Records for the task:
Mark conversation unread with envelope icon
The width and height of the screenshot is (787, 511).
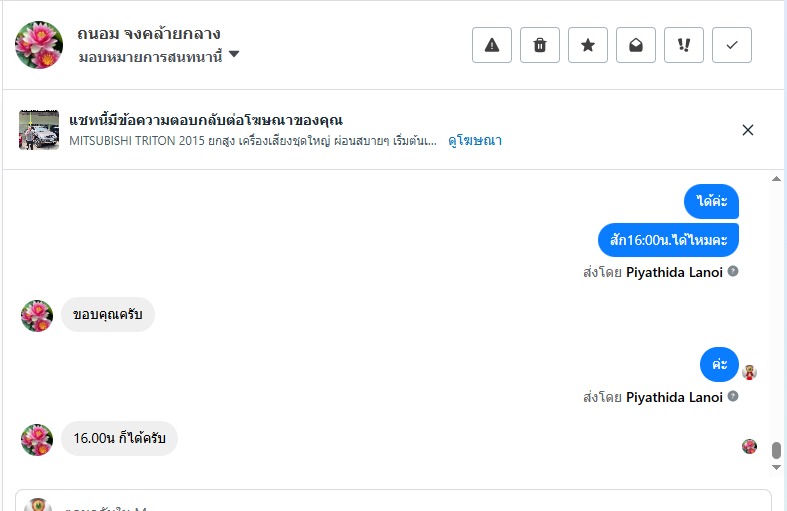click(636, 45)
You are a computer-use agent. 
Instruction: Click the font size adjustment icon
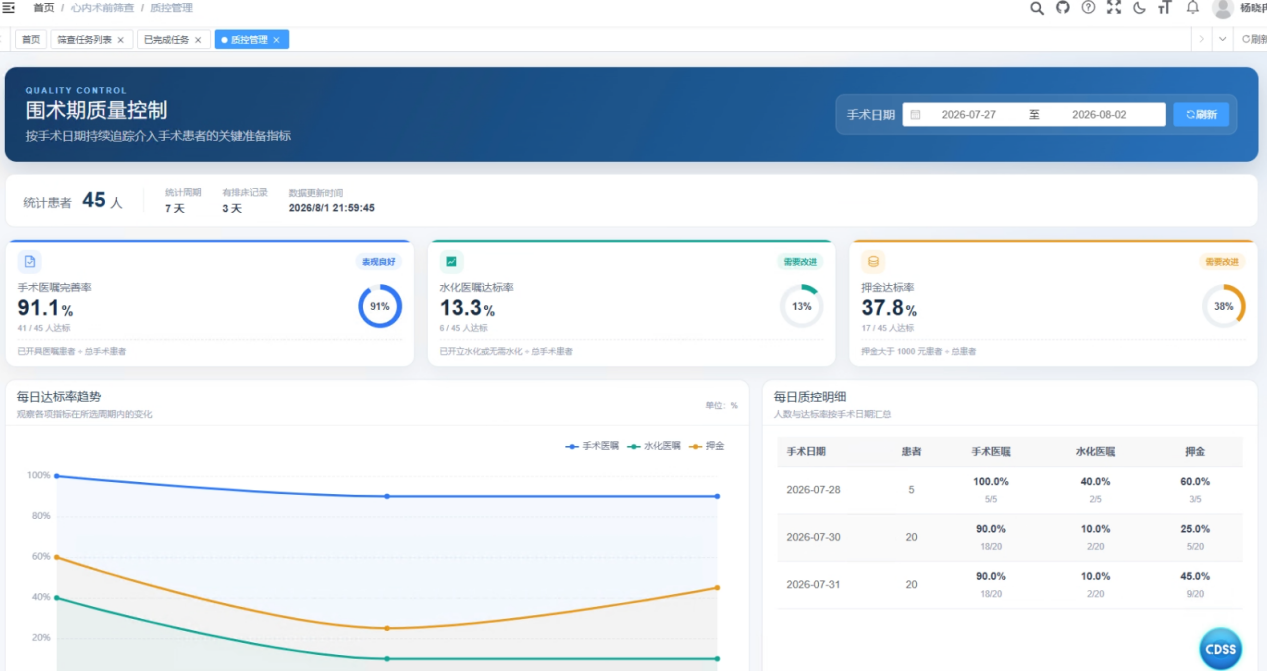click(x=1164, y=8)
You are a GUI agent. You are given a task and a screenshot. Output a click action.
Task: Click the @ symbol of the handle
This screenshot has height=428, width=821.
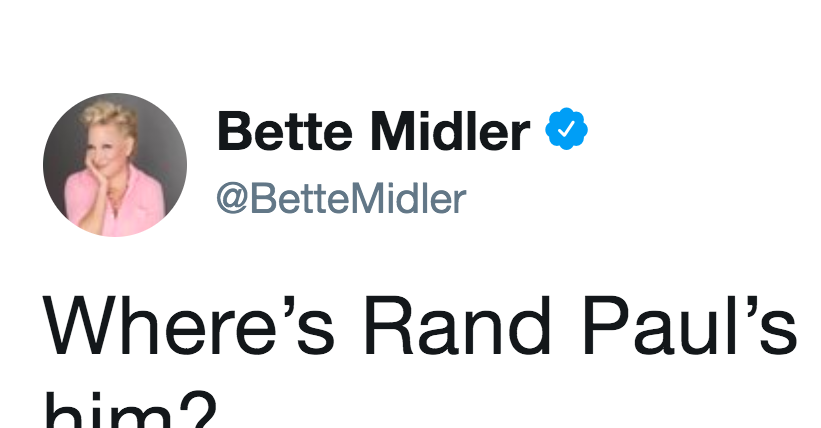pyautogui.click(x=232, y=199)
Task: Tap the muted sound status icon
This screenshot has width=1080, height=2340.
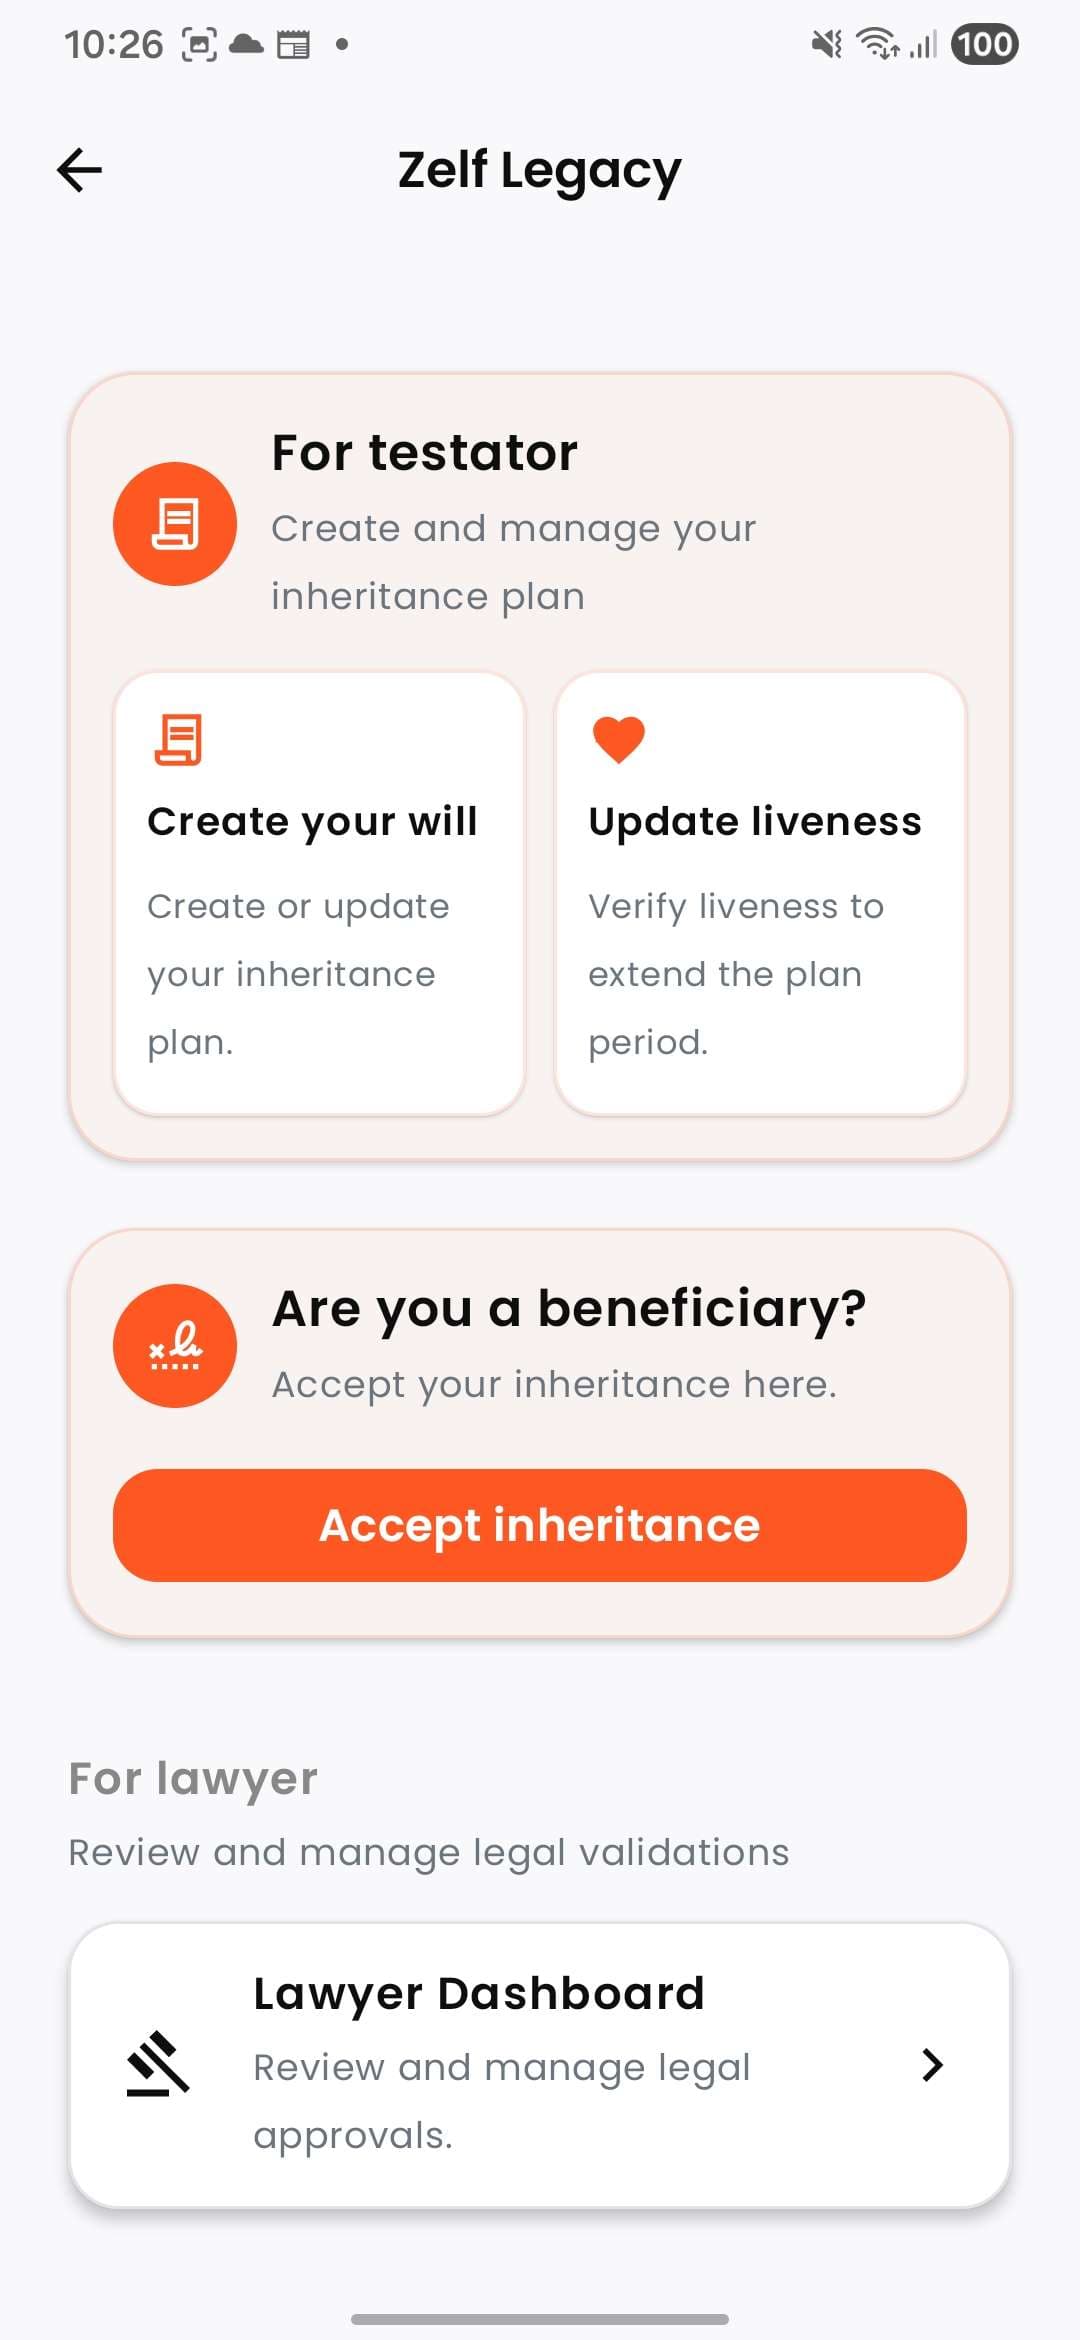Action: click(x=826, y=44)

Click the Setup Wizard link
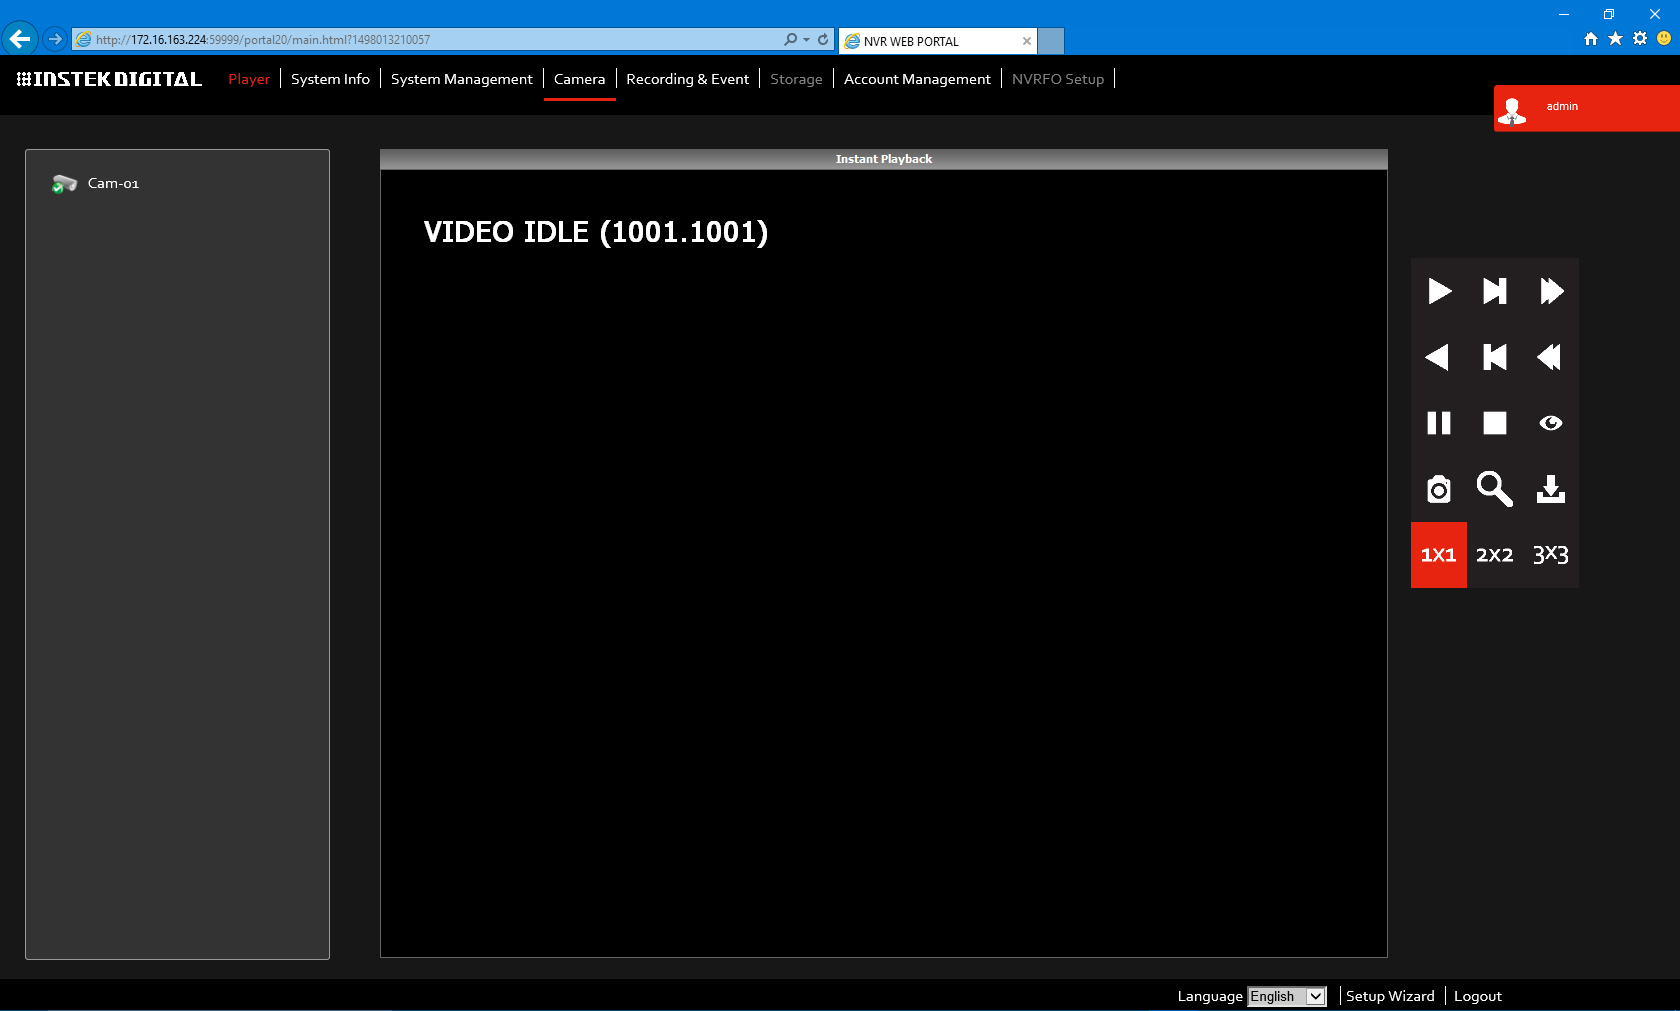pyautogui.click(x=1389, y=996)
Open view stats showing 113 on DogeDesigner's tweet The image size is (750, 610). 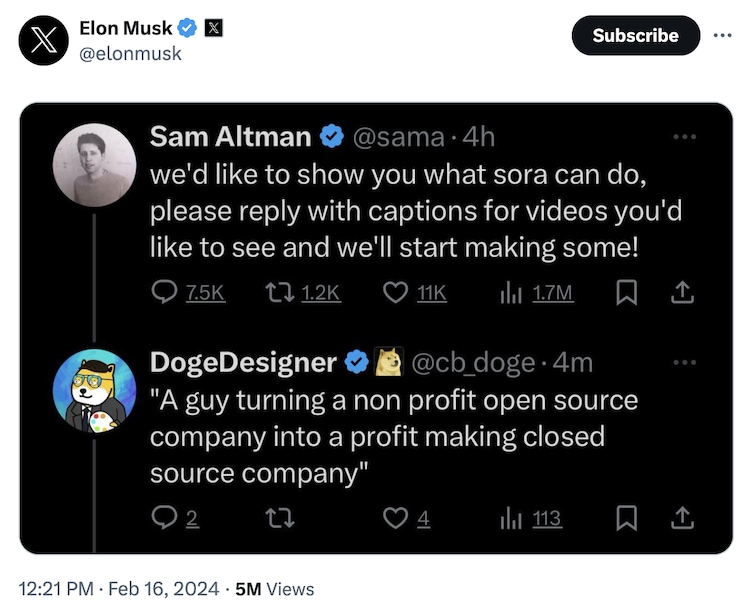[510, 518]
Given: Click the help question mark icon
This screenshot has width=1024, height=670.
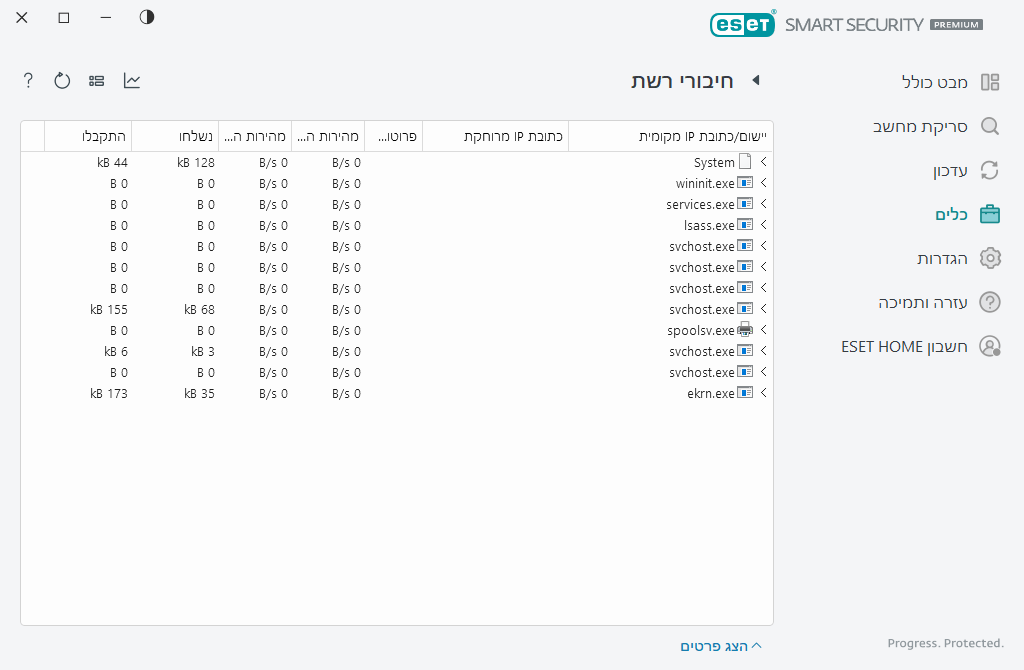Looking at the screenshot, I should 28,81.
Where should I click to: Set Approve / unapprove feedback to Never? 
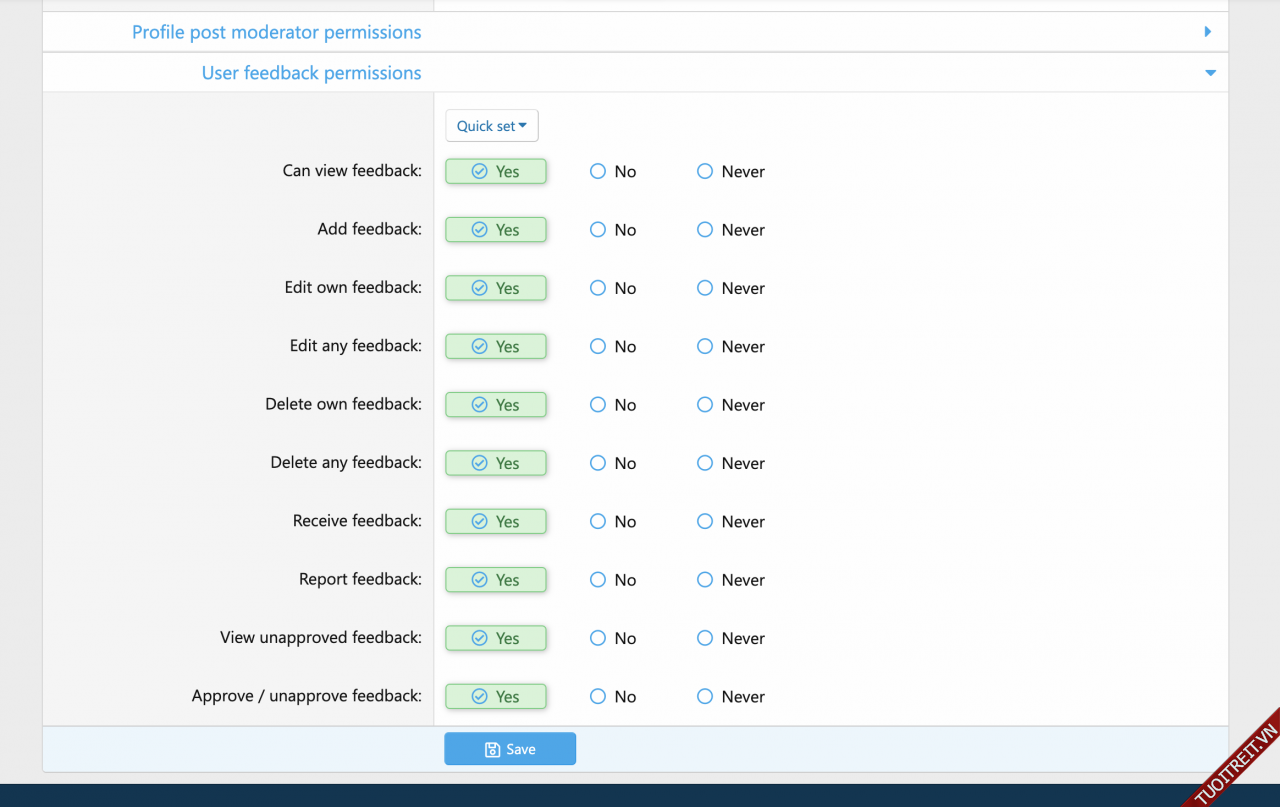pos(705,696)
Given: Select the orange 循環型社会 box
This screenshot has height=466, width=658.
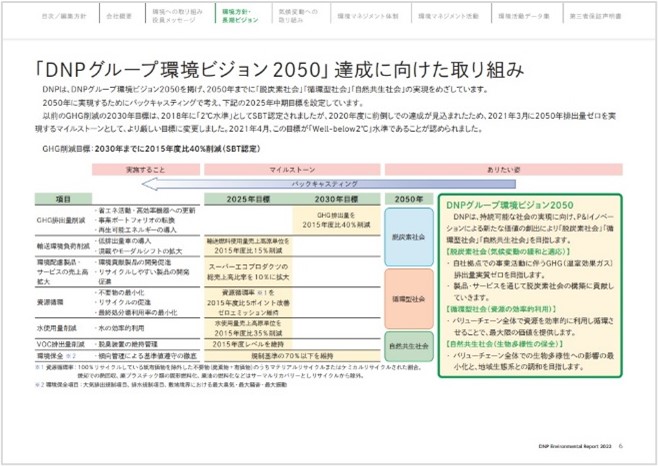Looking at the screenshot, I should click(x=405, y=298).
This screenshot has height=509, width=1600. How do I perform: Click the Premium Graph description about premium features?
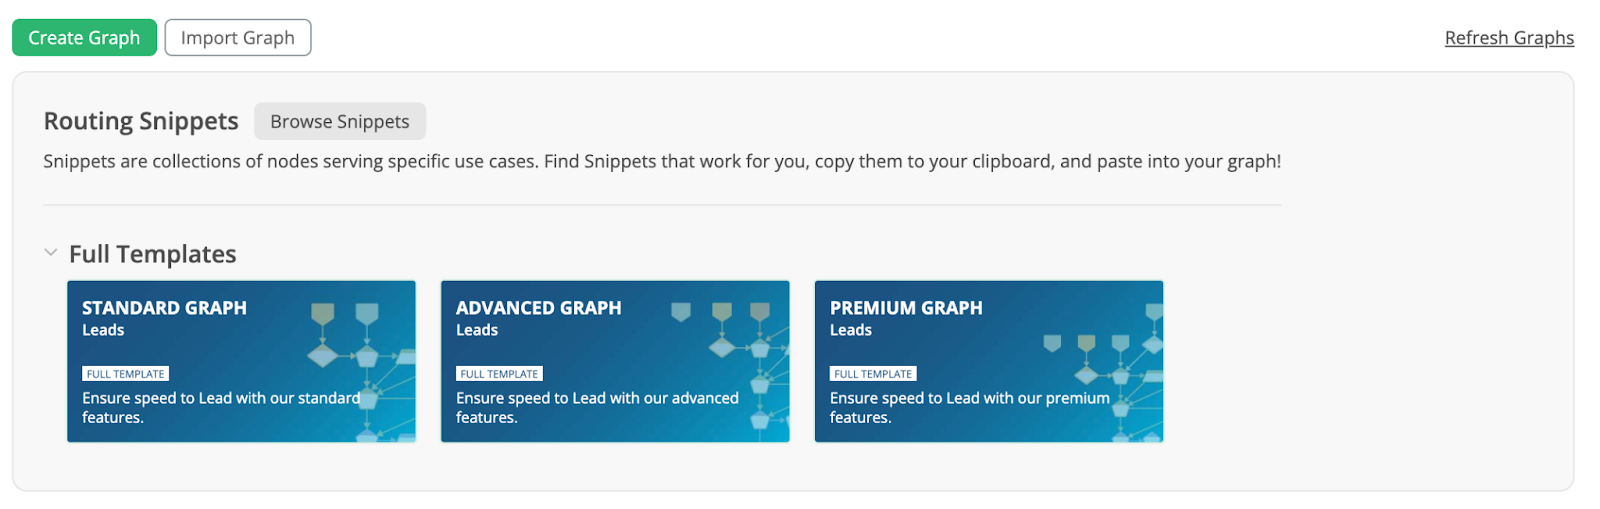point(970,407)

Required work:
Collect, from the material above, every line containing the word "agent".

Solution to this problem:
You are a computer-use agent. 
You are a GUI agent. You are given a task and a screenshot. Output a click action.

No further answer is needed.